== PAGE EXCERPT ==

Developing generalist systems that retain human-like data efficiency is a central challenge. While world models (WMs) offer a promising path, existing research often conflates architectural mechanisms with the independent impact of model \emph{scale}. In this work, we use a minimalist transformer world model to analyze scaling behaviors on the Atari 100k benchmark, using fixed offline datasets derived from a presupposed expert policy. Our results reveal that environments fundamentally fall into distinct scaling regimes, even when constrained by identical offline data budgets and model capacities. For individual tasks, some environments naturally allow models to pass the interpolation threshold, yielding monotonic improvements in the overparameterized regime, while others remain trapped in the classical regime, where larger world models degrade fidelity. In the unified setting, i.e., a single transformer trained on a suite of 26 Atari environments, we uncover that joint training stabilizes scaling dynamics, ensuring monotonic gains across all environments, regardless of their distinct inherent scaling regimes. Finally, we demonstrate that improved fidelity translates directly to downstream control, with policies learned entirely within the simulated dynamics achieving a median expert-random-normalized score of 0.770. Our findings suggest that future progress lies as much in precise scaling strategies as in architectural innovation.

Editorial analysis

A structured set of objections, weighed in public.

Desk editor's note, referee report, simulated authors' rebuttal, and a circularity audit. Tearing a paper down is the easy half of reading it; the pith above is the substance, this is the friction.

Referee Report

2 major / 2 minor

Summary. The paper claims that individual Atari environments exhibit distinct scaling regimes for a minimalist transformer world model trained on fixed offline expert datasets under identical data budgets, with some environments showing monotonic fidelity gains in the overparameterized regime and others degrading in the classical regime. It further claims that joint training of a single transformer on the union of 26 Atari environments stabilizes scaling dynamics to produce monotonic gains across all environments regardless of their individual regimes, and that the resulting higher-fidelity world models enable downstream policies achieving a median expert-random-normalized score of 0.770.

Significance. If the stabilization from joint training holds after addressing data-volume confounds and includes statistical validation, the results would be significant for scaling laws in generalist world models and data-efficient RL, indicating that multi-task training can mitigate regime-specific overfitting issues and support progress toward generalist agents.

major comments (2)
  1. [Abstract and unified setting experiments] Abstract (unified setting claim): the assertion that joint training 'stabilizes scaling dynamics, ensuring monotonic gains across all environments, regardless of their distinct inherent scaling regimes' is load-bearing but threatened by the absence of any control for total training tokens, epochs, or gradient steps; the multi-task model is trained on the union of all 26 datasets and therefore sees substantially more environment transitions than any single-task run, which could produce the observed monotonicity through reduced overfitting on a larger corpus rather than cross-environment interaction.
  2. [Experimental setup and results] Experimental details (regime classification and evaluation): the abstract reports distinct scaling regimes and downstream control results but provides no information on statistical significance, error bars or run-to-run variance, exact model architectures, hyperparameter selection, or the criteria used to classify environments into scaling regimes, which undermines assessment of whether the post-hoc regime assignments and fidelity-to-control translation are robust.

===
== MATERIAL PROVIDED ==

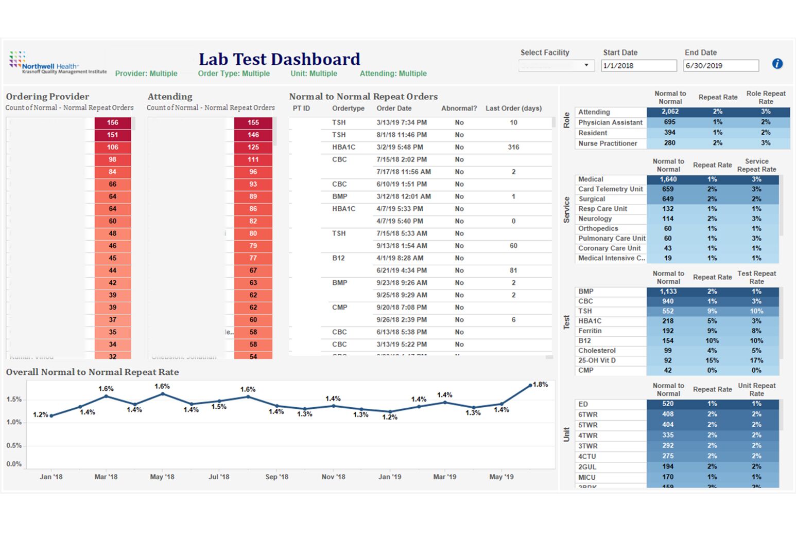Click the Provider: Multiple filter label
796x543 pixels.
(x=146, y=74)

===

**PROBLEM DESCRIPTION**
Write what comes next in the excerpt on world-model scaling, starting after its last sentence. The material has no connection to the excerpt on world-model scaling.

**EXERCISE ANSWER**
minor comments (2)
  1. [Abstract] The median normalized score of 0.770 is reported without direct comparison to single-task world-model baselines or prior methods, limiting interpretation of the downstream control improvement.
  2. [Introduction and abstract] Clarify notation for 'interpolation threshold' and 'classical regime' with explicit references to prior scaling literature to aid readers unfamiliar with the terminology.

Simulated Author's Rebuttal

2 responses · 0 unresolved

We thank the referee for the constructive feedback highlighting potential data-volume confounds and the need for greater experimental transparency. We address each major comment below and commit to revisions that strengthen the claims without altering the core findings.

read point-by-point responses
  1. Referee: [Abstract and unified setting experiments] Abstract (unified setting claim): the assertion that joint training 'stabilizes scaling dynamics, ensuring monotonic gains across all environments, regardless of their distinct inherent scaling regimes' is load-bearing but threatened by the absence of any control for total training tokens, epochs, or gradient steps; the multi-task model is trained on the union of all 26 datasets and therefore sees substantially more environment transitions than any single-task run, which could produce the observed monotonicity through reduced overfitting on a larger corpus rather than cross-environment interaction.

    Authors: We agree this is a valid concern and a potential confound. The unified model inherently processes more total transitions due to the concatenated datasets. To isolate the contribution of cross-environment interactions, we will add a controlled ablation in the revised manuscript: single-task models will be trained with matched total tokens/gradient steps by repeating their fixed offline datasets (with appropriate shuffling) or extending epochs proportionally. We will report scaling curves under these matched budgets and test whether monotonic gains still emerge only under joint training. If the stabilization persists, this will support the cross-environment benefit; otherwise, we will qualify the claims accordingly. We will also update the abstract and discussion to explicitly note the data-volume difference and the new controls. revision: yes

  2. Referee: [Experimental setup and results] Experimental details (regime classification and evaluation): the abstract reports distinct scaling regimes and downstream control results but provides no information on statistical significance, error bars or run-to-run variance, exact model architectures, hyperparameter selection, or the criteria used to classify environments into scaling regimes, which undermines assessment of whether the post-hoc regime assignments and fidelity-to-control translation are robust.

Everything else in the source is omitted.